19 janvier 2001: Avant d'entamer les bilatérales II, la Suisse veut des garanties de l'UE sur son intégration dans Schengen. L'UE juge ce préalable inacceptable.

29-30 janvier 2001: Ruth Metzler se rend à Stockholm pour y plaider la cause suisse directement auprès de la présidence suédoise de l'UE.

31 janvier 2001: Pour montrer sa bonne volonté, le Conseil fédéral fait à Bruxelles des propositions précises et complètes pour lutter contre la fraude douanière et le crime organisé.

5 février 2001: La Commission se déclare prête à envisager une intégration de la Suisse à Schengen. Le Conseil fédéral ne s'en contente pas; il veut un signal officiel des Quinze.

16 février 2001: Moritz Leuenberger se rend à son tour à Stockholm pour y plaider la cause suisse.

21 février 2001: Chris Patten, commissaire européen, affirme qu'il est prêt à engager des «discussions exploratoires» avec la Suisse sur Schengen.
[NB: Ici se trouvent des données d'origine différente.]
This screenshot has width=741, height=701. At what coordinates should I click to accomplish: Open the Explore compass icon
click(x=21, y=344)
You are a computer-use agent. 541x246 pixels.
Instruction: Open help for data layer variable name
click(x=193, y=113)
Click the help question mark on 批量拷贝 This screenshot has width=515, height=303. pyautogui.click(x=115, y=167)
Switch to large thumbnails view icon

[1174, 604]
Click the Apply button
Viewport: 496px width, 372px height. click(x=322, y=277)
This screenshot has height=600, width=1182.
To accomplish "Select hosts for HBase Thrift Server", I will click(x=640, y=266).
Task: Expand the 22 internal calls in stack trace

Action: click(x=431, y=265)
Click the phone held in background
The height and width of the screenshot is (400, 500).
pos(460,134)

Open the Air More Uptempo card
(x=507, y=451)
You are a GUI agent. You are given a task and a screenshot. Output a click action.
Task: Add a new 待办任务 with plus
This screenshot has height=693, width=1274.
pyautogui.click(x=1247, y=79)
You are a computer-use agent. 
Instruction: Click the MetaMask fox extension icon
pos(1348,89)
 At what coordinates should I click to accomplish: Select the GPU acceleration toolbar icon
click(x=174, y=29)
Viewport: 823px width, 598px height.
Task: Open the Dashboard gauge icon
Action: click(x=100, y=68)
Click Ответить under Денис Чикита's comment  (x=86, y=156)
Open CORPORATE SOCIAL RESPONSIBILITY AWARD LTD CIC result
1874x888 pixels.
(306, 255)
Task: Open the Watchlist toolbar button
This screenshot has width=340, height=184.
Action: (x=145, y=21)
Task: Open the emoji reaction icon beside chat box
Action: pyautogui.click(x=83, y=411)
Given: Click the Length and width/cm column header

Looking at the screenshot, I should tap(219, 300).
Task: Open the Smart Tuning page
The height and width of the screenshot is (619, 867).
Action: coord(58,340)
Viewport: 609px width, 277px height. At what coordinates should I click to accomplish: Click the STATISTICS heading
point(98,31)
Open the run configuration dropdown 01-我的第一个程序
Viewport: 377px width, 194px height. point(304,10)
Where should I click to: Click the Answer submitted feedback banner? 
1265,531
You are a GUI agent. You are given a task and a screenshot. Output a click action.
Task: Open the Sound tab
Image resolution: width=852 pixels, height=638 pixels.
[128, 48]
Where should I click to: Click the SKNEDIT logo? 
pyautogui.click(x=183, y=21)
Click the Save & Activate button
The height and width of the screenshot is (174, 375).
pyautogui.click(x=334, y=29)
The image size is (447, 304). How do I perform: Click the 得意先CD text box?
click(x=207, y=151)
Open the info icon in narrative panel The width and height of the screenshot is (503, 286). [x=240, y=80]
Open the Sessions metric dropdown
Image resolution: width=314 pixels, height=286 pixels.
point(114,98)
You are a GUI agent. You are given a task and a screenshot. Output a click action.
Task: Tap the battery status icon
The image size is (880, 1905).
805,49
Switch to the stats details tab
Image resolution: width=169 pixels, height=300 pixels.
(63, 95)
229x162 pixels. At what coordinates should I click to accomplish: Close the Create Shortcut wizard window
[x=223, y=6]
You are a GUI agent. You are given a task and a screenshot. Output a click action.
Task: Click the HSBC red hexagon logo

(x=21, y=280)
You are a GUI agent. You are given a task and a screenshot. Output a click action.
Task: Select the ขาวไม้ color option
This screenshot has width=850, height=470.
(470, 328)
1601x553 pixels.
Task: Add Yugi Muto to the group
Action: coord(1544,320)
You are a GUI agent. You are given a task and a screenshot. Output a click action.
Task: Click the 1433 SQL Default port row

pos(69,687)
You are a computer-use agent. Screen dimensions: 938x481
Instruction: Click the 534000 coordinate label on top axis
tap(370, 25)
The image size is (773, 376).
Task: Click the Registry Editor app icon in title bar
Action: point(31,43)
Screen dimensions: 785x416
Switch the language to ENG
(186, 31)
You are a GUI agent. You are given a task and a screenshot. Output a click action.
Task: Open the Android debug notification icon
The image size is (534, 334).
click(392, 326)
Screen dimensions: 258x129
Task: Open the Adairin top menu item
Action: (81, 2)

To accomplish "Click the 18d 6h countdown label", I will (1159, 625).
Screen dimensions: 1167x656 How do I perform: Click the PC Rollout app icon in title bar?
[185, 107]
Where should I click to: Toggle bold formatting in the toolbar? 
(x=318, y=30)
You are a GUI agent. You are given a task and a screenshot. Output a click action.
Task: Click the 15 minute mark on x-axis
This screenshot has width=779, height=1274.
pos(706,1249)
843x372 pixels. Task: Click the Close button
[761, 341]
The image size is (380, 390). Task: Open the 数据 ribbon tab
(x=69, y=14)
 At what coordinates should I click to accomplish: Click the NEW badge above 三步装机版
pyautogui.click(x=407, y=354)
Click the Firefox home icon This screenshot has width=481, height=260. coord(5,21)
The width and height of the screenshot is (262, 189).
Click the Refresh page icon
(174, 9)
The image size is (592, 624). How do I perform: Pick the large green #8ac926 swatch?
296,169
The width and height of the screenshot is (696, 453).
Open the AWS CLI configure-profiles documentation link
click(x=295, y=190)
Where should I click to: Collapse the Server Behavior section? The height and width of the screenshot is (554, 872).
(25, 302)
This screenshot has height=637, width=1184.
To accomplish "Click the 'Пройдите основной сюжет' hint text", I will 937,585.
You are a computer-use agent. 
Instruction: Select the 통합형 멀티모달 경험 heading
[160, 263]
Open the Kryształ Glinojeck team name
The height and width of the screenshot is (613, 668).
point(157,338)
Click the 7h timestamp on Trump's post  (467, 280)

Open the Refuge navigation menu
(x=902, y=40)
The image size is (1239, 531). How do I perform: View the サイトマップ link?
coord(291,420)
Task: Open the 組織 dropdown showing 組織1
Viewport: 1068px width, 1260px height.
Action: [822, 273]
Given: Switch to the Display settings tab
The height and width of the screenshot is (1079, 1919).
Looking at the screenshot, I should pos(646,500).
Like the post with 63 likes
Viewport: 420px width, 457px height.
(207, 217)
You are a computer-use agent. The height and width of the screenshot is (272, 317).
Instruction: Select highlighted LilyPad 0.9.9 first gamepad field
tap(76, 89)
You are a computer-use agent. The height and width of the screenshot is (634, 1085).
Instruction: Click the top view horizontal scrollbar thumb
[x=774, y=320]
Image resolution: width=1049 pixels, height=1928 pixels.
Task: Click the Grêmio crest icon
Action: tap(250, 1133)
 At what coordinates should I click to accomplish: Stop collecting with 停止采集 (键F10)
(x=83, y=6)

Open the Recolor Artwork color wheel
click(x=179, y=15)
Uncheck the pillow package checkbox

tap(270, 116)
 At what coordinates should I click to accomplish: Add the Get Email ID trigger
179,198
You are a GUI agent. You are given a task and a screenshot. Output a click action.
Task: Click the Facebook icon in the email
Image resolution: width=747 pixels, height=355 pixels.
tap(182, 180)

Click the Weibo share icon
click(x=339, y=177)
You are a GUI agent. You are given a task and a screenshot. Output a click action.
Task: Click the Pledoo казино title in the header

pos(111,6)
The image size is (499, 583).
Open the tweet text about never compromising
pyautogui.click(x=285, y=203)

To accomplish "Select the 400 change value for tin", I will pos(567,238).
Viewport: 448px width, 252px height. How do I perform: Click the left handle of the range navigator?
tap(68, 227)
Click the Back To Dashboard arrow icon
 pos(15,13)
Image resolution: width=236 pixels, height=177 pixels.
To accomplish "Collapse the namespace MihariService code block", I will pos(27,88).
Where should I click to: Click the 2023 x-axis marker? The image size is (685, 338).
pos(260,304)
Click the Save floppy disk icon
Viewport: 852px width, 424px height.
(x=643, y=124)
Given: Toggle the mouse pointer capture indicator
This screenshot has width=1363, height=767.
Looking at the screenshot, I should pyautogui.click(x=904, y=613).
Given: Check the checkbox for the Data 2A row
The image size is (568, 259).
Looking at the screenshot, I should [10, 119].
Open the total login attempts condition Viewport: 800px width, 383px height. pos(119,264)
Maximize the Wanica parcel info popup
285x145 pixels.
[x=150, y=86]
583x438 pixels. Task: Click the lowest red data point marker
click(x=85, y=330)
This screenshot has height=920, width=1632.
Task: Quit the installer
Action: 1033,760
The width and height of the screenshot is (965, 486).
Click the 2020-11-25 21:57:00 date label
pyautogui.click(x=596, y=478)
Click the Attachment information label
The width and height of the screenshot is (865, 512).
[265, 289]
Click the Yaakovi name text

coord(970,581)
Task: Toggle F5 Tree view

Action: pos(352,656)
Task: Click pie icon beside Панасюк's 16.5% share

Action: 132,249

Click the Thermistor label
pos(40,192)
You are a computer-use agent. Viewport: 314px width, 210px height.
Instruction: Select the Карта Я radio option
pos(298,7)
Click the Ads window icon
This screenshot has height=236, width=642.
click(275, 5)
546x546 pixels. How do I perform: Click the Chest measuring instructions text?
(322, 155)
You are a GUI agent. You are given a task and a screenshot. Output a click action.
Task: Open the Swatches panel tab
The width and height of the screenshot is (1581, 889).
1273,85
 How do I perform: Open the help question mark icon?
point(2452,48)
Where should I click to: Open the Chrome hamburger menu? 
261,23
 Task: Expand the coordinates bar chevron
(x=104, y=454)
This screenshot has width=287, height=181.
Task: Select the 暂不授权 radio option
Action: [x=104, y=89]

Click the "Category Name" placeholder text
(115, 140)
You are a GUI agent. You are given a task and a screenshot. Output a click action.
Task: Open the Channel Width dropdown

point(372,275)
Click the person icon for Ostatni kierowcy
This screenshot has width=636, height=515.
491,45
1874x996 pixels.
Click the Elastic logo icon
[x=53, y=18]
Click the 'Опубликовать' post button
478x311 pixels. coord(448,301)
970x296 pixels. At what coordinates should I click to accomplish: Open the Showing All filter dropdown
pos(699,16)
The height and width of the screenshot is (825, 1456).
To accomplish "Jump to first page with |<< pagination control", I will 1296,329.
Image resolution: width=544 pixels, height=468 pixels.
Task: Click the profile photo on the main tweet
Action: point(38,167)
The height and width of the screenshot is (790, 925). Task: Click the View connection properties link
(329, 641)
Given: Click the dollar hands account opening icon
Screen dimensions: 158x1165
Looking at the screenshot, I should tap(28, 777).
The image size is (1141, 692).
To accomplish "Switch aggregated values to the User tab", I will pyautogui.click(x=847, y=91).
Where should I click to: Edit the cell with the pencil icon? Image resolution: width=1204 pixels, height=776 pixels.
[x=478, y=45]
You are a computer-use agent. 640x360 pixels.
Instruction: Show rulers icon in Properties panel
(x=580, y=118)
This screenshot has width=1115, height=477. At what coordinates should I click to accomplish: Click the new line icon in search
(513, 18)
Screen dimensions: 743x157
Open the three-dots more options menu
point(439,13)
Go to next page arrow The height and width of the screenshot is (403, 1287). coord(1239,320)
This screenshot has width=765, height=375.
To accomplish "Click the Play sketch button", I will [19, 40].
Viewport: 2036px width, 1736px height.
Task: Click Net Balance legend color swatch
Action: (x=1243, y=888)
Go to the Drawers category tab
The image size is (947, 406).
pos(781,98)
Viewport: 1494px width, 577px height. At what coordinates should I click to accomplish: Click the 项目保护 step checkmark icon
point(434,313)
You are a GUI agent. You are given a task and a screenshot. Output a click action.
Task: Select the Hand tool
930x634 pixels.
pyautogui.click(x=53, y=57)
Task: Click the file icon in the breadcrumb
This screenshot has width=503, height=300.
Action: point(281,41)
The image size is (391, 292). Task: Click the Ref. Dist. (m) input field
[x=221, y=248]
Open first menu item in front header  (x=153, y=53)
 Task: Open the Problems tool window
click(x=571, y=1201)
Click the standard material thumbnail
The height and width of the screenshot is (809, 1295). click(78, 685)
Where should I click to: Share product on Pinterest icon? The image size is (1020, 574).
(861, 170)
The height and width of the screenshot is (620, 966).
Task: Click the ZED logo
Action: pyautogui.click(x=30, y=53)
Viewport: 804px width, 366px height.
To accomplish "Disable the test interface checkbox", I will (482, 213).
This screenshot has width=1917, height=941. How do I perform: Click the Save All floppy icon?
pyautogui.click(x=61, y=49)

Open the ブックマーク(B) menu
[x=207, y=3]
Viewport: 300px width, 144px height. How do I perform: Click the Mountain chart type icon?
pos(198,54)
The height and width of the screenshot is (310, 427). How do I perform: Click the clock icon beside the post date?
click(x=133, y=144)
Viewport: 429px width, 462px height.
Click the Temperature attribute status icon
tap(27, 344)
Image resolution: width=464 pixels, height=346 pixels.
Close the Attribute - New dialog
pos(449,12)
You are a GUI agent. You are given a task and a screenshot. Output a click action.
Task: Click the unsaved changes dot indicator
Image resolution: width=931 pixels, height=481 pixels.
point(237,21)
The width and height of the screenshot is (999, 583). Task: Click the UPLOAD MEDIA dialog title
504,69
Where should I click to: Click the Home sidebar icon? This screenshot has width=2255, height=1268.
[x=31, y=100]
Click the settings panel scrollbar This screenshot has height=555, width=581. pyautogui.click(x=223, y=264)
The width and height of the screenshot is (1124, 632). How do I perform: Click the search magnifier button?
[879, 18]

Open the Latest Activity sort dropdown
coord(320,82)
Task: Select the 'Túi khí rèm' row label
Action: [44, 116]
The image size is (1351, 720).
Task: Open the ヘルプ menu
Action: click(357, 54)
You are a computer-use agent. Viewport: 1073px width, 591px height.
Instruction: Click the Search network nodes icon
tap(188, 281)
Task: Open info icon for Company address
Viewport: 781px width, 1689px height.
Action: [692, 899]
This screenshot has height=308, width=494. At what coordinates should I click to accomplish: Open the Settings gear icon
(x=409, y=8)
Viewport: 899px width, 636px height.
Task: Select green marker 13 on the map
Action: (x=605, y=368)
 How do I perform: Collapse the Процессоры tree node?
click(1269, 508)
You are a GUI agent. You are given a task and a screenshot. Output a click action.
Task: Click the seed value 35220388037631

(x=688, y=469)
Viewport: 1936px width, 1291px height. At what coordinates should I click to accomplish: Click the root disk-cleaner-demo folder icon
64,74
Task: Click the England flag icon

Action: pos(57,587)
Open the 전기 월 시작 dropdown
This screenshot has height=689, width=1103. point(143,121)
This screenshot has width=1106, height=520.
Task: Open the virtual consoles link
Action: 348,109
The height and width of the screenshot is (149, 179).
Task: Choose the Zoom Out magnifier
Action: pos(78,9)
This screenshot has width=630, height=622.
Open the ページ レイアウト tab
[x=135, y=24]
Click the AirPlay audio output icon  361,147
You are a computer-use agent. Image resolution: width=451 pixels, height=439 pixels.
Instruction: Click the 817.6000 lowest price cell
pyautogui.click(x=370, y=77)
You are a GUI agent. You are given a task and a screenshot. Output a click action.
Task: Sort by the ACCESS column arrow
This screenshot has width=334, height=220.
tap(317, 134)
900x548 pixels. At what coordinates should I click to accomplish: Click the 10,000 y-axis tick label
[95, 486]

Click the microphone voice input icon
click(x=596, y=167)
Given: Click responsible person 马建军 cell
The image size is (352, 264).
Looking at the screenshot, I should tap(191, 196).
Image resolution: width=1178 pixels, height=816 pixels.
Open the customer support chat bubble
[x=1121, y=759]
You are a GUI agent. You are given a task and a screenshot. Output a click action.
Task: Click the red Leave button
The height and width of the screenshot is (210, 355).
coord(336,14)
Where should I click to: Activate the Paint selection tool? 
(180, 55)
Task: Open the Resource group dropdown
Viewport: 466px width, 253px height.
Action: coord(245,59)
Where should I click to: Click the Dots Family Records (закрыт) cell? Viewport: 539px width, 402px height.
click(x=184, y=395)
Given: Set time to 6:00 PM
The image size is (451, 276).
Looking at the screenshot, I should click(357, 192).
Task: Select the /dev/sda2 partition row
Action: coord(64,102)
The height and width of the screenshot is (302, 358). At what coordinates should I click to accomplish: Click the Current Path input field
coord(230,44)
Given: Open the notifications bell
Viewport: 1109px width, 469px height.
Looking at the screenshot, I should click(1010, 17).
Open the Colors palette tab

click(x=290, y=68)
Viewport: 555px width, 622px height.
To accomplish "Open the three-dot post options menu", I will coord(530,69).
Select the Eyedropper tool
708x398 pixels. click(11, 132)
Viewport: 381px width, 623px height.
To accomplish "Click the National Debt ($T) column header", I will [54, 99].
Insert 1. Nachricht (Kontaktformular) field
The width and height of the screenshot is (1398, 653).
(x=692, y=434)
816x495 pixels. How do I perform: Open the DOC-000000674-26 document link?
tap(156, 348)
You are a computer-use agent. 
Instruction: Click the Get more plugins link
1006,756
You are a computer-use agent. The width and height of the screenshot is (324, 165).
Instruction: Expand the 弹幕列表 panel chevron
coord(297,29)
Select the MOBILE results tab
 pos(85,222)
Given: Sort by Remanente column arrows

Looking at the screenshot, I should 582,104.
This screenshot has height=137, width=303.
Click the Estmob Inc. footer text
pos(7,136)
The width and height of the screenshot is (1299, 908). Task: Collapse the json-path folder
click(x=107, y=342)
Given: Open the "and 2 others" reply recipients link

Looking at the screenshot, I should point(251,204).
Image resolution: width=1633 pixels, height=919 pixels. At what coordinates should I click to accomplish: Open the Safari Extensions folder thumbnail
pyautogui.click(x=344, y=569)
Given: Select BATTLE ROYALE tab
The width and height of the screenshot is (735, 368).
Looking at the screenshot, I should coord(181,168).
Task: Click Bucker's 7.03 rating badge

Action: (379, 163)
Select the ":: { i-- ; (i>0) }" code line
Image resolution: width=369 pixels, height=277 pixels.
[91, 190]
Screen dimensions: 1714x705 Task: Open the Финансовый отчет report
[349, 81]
Le Conseil fédéral continue à exiger des assurances en bonne et due forme des Quinze.

5 mars 2001: Le premier ministre suédois annonce que l'UE est prête à entamer des «discussions exploratoires» sur Schengen. C'est le geste tant attendu des Suisses. Plus rien n'empêche l'ouverture des bilatérales II.

9 mars 2001: Le Conseil fédéral demande à Ruth Metzler un rapport sur les avantages et les inconvénients pour la Suisse de l'appartenance à l'espace Schengen.